Variable i = 1,2, ..., n indicating which link travel time prediction means
Variable t _exe representing the predicted execution time
Prediction time span variable m indicating how many minutes ahead
And to represent the variable _{TTpnow (i, t exe, m} ) and.

  The link travel time prediction result 230 is a predicted link travel time output by the real-time processing system link travel time prediction means 220, and includes link travel time prediction results 231, 232,.

  The link congestion degree calculation means 240 calculates the link congestion degree of the prediction target link at the prediction execution time based on the real-time traffic information 210. The method of calculating the link congestion level in the first embodiment is the same as that of the link congestion level calculation means 150.

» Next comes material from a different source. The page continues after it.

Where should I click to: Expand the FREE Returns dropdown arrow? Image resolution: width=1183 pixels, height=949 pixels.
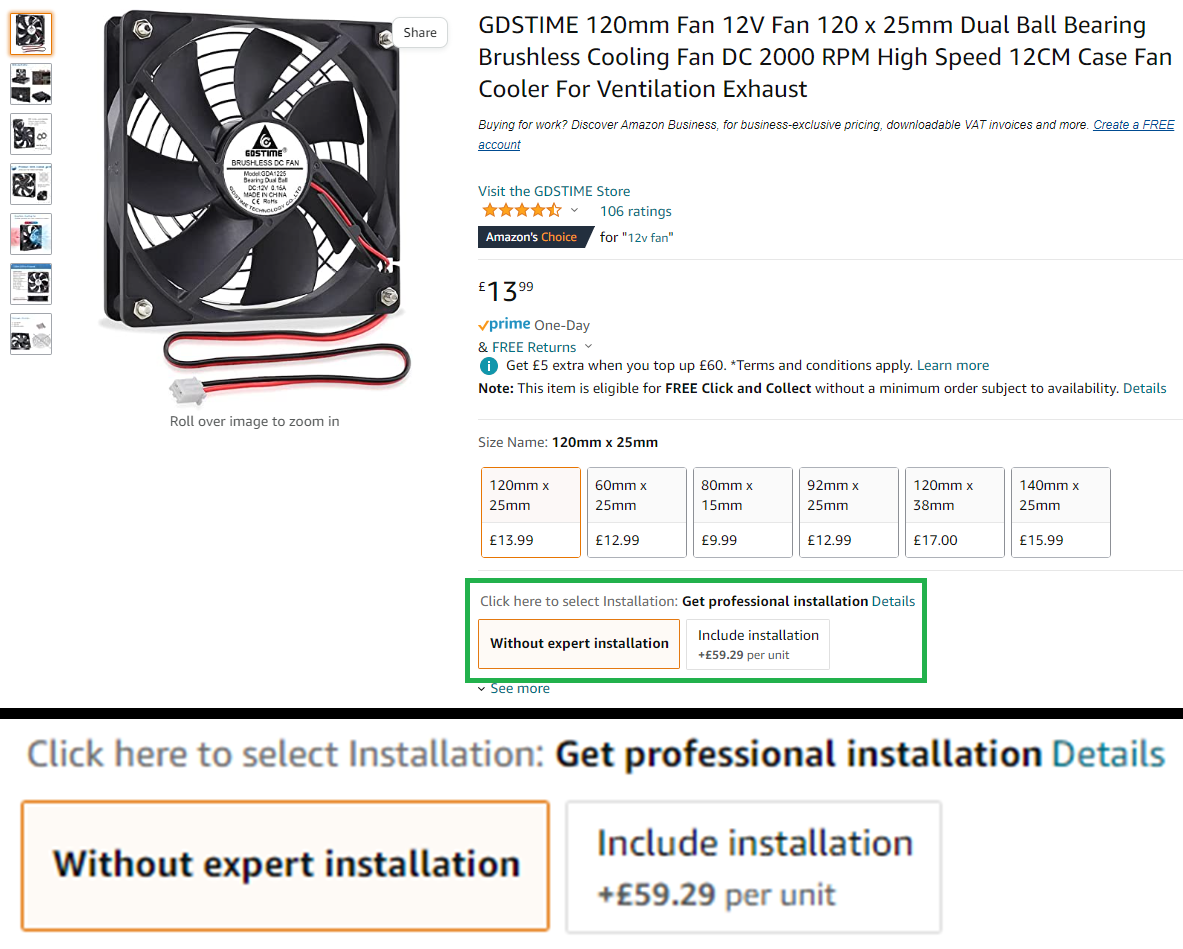click(588, 347)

  The link congestion degree 250 is the link congestion degree of the prediction target link calculated by the link congestion degree calculation unit 240 at the prediction execution time. Similar to the link congestion degree 160, the link congestion degree 250 is also subjected to threshold processing with threshold values 1, 25, 50, 75, and 99, and the link congestion degree is divided into 6 levels of 0 to 5.

  That is, link congestion degree 0, link congestion degree 1 (link congestion degree 1 to 24), link congestion degree 2 (link congestion degree 25 to 49), link congestion degree 3 (link congestion degree 50 to 74), link congestion degree 4 (link congestion degree 75 to 99) and link congestion degree 5 (link congestion degree 100).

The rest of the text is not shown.